(Collected data)
= Beginning of Section =
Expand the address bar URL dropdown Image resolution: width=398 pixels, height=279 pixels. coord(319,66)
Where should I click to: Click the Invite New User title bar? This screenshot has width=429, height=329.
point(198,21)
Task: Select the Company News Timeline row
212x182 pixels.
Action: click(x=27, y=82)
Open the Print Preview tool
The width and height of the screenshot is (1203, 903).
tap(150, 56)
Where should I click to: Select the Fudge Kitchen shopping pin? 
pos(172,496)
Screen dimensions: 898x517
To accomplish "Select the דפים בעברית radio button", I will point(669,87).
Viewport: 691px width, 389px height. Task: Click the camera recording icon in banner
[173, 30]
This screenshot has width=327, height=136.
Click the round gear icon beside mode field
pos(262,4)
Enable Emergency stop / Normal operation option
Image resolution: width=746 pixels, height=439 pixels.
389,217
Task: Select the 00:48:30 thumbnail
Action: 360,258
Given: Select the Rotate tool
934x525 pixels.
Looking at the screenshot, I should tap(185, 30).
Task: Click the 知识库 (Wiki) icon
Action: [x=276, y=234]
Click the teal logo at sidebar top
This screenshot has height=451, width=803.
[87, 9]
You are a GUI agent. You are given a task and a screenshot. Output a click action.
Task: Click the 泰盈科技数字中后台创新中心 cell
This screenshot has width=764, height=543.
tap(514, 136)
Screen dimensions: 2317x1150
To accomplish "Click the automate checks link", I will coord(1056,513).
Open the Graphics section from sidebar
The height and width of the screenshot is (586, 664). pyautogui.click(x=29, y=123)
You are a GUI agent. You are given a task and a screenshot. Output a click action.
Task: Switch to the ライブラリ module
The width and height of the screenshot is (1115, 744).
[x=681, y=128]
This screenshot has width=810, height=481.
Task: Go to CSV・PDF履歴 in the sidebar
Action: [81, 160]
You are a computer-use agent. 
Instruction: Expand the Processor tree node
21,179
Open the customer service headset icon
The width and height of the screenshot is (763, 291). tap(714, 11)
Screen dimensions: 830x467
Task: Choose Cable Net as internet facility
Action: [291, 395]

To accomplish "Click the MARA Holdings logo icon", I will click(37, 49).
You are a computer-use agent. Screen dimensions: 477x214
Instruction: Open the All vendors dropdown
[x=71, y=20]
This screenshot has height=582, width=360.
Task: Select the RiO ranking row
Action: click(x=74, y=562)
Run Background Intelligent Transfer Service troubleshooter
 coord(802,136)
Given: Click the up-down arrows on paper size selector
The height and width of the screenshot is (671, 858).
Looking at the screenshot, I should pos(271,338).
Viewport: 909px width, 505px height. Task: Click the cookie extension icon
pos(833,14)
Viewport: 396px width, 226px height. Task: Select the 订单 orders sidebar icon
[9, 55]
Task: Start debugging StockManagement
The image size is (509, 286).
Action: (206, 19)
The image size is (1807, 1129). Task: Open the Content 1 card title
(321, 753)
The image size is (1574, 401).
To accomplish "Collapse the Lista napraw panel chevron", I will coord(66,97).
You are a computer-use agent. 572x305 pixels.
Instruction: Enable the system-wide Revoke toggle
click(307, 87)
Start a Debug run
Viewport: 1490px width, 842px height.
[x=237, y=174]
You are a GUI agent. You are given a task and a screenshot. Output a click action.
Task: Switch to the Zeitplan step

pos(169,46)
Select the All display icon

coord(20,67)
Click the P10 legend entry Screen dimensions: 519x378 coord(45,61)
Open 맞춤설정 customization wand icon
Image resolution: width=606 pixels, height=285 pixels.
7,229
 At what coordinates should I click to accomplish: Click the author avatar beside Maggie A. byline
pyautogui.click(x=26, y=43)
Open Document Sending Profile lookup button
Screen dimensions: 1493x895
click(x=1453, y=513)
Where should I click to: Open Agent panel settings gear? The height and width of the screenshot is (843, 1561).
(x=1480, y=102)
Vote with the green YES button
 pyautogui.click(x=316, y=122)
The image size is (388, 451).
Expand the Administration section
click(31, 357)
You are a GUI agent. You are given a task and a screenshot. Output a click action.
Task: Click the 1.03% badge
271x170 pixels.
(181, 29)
= End of Section =
### What is required:
Among the entries above, how many lines hold the string "computer"? Give the number by itself.

### Written answer:
3